Your answer must be the exact lines from the one holding "This screenshot has height=298, width=602." through the final line of the records below, both included, and nothing more.

== Segment start ==

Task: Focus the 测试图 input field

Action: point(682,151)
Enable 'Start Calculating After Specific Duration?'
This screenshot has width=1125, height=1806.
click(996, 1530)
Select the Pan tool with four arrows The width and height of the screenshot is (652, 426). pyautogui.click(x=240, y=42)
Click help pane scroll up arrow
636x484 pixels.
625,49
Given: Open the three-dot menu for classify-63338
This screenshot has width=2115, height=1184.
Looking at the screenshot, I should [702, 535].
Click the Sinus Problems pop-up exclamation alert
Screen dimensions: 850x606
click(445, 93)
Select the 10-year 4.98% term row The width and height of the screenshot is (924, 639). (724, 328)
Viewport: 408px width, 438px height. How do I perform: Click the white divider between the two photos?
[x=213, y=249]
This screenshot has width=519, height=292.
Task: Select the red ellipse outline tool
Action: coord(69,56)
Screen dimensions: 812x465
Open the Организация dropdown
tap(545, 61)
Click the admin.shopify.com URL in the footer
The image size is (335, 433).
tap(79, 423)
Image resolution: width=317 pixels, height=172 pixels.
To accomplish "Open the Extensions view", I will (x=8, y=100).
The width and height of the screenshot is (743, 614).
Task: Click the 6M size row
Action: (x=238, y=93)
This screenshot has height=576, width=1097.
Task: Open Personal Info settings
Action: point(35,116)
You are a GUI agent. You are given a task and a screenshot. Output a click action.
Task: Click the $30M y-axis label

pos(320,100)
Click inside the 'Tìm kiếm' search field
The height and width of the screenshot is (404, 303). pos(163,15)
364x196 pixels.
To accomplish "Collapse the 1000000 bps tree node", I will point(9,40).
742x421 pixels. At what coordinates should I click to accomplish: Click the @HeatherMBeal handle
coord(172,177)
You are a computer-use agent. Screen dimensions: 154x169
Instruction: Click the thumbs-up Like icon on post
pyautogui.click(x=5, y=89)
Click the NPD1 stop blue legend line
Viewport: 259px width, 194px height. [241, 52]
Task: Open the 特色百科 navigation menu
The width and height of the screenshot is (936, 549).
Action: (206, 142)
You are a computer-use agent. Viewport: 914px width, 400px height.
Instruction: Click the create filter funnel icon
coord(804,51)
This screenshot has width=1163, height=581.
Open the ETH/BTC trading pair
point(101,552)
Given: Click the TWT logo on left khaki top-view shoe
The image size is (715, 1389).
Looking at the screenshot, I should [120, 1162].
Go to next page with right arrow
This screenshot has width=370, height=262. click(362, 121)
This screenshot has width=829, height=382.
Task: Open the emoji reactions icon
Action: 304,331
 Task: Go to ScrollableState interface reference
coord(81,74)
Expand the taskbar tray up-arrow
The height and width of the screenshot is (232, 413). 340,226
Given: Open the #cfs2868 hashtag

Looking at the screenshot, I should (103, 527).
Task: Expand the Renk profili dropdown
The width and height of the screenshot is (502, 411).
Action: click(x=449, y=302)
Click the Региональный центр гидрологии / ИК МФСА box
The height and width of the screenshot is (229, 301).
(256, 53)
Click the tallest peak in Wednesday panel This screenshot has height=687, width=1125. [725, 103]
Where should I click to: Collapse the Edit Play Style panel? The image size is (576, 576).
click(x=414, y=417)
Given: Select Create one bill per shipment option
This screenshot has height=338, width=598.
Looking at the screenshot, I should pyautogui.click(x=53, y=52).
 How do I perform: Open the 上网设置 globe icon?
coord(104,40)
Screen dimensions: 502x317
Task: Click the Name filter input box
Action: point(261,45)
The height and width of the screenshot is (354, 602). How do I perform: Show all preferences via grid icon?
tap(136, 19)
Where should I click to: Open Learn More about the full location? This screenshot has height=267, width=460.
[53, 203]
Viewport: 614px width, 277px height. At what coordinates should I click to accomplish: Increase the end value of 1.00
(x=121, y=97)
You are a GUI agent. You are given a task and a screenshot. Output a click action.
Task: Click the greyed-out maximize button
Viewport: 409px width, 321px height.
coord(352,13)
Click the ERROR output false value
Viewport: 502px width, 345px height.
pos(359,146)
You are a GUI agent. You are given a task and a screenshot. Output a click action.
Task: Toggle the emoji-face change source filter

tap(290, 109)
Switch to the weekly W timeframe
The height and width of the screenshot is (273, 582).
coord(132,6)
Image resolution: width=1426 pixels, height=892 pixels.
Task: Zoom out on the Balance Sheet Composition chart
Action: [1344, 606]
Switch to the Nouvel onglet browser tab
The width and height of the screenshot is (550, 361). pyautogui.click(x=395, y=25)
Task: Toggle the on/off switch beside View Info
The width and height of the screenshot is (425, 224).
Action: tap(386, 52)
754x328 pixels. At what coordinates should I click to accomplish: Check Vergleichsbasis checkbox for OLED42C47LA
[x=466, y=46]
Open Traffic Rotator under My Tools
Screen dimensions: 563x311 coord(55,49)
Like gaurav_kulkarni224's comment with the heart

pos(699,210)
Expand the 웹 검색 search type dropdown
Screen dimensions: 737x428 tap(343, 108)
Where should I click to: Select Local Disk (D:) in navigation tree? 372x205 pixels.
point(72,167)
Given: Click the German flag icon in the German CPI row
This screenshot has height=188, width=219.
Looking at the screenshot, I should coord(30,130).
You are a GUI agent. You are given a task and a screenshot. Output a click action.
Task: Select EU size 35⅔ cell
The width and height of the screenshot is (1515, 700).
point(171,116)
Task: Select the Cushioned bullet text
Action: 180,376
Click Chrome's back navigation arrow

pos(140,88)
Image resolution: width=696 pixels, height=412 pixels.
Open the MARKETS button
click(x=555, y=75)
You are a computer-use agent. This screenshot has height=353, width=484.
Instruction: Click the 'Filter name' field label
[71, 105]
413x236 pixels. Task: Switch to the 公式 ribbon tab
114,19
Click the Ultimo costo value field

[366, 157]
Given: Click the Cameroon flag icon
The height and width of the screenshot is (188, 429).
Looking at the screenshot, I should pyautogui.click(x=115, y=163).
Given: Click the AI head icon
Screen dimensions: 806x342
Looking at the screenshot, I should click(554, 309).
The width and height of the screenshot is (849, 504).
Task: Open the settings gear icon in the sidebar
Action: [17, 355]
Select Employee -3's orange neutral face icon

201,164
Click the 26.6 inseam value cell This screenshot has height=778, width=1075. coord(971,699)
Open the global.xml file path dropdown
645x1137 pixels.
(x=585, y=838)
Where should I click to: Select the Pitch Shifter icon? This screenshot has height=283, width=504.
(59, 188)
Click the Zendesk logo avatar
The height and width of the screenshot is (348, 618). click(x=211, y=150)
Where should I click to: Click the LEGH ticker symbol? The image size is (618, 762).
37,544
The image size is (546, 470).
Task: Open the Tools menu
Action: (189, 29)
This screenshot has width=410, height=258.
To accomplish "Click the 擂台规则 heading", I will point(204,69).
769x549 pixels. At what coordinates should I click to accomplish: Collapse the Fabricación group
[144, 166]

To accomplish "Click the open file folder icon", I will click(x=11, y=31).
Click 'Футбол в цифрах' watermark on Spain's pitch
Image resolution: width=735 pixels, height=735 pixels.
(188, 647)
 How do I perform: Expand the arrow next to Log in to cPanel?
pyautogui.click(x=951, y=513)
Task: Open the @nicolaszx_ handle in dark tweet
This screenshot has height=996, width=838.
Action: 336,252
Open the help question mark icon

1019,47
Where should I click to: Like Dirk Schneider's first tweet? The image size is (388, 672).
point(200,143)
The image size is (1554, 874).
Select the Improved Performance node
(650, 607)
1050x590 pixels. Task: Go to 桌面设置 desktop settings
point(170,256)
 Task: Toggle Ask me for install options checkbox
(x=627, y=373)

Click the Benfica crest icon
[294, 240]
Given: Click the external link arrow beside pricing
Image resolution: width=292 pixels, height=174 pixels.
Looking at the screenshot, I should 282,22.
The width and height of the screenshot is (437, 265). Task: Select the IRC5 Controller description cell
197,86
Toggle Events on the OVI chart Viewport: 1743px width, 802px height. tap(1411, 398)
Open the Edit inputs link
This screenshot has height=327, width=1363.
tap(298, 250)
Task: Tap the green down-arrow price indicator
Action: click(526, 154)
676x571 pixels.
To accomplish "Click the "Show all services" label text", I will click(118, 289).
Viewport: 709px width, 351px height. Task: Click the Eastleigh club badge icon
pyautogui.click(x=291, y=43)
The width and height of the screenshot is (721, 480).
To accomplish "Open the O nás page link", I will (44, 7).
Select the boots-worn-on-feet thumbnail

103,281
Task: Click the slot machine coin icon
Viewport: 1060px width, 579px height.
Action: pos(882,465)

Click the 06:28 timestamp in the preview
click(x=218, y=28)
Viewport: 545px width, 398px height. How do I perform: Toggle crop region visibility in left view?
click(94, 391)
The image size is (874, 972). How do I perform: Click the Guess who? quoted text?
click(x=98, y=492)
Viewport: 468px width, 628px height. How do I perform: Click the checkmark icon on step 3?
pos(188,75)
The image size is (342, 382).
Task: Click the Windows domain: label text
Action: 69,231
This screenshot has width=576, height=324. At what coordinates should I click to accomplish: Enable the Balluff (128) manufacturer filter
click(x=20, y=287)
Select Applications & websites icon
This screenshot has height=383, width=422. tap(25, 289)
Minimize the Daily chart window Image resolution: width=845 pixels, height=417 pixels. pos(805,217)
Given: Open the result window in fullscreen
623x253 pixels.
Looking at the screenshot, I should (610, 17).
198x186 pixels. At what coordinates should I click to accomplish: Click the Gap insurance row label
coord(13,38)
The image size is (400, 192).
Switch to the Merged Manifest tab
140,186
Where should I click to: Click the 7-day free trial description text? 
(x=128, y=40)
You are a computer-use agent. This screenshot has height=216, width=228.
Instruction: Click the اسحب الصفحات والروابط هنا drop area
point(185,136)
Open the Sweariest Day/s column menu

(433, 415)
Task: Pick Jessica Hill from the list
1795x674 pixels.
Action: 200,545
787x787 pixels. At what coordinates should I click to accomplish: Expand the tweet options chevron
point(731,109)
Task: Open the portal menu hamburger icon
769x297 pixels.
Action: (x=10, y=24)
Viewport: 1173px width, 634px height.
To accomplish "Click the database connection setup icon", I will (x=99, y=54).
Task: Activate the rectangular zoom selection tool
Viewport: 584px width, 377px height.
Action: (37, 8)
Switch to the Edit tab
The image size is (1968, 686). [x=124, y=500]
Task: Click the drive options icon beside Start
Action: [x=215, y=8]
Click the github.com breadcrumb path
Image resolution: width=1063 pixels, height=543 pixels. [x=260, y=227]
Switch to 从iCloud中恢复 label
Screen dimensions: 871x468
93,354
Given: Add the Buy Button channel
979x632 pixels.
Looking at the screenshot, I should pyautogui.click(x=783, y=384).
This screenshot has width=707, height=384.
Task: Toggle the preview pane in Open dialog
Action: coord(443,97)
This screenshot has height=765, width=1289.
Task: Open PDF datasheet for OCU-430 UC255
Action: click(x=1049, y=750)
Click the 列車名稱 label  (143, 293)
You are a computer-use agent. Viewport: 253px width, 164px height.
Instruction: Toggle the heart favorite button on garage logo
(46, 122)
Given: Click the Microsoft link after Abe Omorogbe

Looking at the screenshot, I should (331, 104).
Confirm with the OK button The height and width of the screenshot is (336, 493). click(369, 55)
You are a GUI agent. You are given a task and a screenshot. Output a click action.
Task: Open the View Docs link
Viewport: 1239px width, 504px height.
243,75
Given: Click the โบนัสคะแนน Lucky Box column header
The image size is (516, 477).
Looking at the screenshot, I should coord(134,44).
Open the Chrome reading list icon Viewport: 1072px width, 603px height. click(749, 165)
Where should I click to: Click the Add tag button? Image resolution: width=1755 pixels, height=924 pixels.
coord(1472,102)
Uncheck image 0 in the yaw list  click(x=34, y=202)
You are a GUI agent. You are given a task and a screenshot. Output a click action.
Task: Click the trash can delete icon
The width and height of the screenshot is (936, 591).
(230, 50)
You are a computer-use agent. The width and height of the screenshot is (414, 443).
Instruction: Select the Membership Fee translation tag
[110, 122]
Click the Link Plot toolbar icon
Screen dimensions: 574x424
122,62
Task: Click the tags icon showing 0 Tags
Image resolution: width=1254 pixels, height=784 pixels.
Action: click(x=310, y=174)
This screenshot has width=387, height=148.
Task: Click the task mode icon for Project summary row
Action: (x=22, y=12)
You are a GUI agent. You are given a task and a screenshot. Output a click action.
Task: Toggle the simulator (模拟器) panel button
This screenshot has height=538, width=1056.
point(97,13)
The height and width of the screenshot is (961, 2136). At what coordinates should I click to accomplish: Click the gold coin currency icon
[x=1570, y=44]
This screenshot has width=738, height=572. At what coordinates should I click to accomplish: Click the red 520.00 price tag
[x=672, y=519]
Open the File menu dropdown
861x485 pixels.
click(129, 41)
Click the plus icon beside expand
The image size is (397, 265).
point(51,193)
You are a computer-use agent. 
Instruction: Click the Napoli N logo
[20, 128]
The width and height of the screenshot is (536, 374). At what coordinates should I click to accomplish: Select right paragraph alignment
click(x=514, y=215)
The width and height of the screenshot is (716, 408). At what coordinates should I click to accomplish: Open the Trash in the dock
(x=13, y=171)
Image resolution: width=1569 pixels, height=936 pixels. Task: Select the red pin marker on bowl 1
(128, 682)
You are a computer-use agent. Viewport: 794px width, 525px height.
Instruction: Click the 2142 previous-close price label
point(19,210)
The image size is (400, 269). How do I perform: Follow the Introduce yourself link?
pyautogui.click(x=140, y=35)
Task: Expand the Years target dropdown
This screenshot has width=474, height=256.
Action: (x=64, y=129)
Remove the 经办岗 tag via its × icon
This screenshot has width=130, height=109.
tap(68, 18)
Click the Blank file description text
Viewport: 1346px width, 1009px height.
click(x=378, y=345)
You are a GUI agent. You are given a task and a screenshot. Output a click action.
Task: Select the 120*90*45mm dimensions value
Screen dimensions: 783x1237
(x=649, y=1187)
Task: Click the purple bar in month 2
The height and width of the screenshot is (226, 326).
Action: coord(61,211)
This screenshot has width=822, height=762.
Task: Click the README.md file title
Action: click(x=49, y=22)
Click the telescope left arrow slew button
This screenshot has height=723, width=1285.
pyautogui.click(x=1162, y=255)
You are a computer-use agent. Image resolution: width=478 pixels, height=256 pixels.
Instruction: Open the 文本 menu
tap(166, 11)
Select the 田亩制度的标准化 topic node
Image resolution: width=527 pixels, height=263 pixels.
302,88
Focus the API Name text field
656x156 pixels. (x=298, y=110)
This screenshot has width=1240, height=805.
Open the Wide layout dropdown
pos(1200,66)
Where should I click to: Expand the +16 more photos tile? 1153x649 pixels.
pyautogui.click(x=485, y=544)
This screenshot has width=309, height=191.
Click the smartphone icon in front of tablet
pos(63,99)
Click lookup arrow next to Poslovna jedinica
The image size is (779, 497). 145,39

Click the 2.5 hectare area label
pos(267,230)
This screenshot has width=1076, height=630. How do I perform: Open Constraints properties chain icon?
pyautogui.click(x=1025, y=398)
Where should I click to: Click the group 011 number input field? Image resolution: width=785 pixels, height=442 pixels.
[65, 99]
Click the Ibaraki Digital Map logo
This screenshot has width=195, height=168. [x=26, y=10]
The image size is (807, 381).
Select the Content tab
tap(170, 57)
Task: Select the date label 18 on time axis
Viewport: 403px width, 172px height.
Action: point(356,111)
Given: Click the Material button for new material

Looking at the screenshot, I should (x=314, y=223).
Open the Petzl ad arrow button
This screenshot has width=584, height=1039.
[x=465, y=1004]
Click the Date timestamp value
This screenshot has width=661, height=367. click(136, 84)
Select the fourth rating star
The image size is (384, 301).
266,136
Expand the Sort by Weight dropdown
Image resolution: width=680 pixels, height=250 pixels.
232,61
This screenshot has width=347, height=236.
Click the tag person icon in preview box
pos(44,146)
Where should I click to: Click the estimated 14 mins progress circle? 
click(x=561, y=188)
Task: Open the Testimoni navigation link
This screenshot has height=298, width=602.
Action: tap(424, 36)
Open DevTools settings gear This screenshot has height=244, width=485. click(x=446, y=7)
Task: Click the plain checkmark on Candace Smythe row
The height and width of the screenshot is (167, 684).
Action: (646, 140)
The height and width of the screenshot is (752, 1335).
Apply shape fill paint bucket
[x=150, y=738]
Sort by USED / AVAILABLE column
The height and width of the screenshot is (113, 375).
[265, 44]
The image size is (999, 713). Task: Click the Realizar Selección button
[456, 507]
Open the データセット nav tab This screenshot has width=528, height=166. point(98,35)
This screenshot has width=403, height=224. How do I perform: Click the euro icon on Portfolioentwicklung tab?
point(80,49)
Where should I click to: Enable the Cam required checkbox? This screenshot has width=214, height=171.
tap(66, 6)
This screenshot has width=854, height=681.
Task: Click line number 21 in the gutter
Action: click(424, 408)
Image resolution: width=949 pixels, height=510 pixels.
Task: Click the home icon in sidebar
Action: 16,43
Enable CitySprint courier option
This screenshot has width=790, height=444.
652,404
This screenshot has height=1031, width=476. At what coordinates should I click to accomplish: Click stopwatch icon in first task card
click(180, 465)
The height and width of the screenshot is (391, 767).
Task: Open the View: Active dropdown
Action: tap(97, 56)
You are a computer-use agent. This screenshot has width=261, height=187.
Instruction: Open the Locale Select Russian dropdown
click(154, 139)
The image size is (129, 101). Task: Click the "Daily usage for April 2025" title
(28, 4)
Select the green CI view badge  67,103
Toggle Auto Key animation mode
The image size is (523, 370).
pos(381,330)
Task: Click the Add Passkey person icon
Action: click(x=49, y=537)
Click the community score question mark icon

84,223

== Segment end ==

- Answer for the task -
This screenshot has height=298, width=602.
Action: tap(424, 36)
Open DevTools settings gear This screenshot has height=244, width=485. click(x=446, y=7)
Task: Click the plain checkmark on Candace Smythe row
The height and width of the screenshot is (167, 684).
Action: (646, 140)
The height and width of the screenshot is (752, 1335).
Apply shape fill paint bucket
[x=150, y=738]
Sort by USED / AVAILABLE column
The height and width of the screenshot is (113, 375).
[265, 44]
The image size is (999, 713). Task: Click the Realizar Selección button
[456, 507]
Open the データセット nav tab This screenshot has width=528, height=166. point(98,35)
This screenshot has width=403, height=224. How do I perform: Click the euro icon on Portfolioentwicklung tab?
point(80,49)
Where should I click to: Enable the Cam required checkbox? This screenshot has width=214, height=171.
tap(66, 6)
This screenshot has width=854, height=681.
Task: Click line number 21 in the gutter
Action: click(424, 408)
Image resolution: width=949 pixels, height=510 pixels.
Task: Click the home icon in sidebar
Action: 16,43
Enable CitySprint courier option
This screenshot has width=790, height=444.
652,404
This screenshot has height=1031, width=476. At what coordinates should I click to accomplish: Click stopwatch icon in first task card
click(180, 465)
The height and width of the screenshot is (391, 767).
Task: Open the View: Active dropdown
Action: tap(97, 56)
You are a computer-use agent. This screenshot has width=261, height=187.
Instruction: Open the Locale Select Russian dropdown
click(154, 139)
The image size is (129, 101). Task: Click the "Daily usage for April 2025" title
(28, 4)
Select the green CI view badge  67,103
Toggle Auto Key animation mode
The image size is (523, 370).
pos(381,330)
Task: Click the Add Passkey person icon
Action: click(x=49, y=537)
Click the community score question mark icon

84,223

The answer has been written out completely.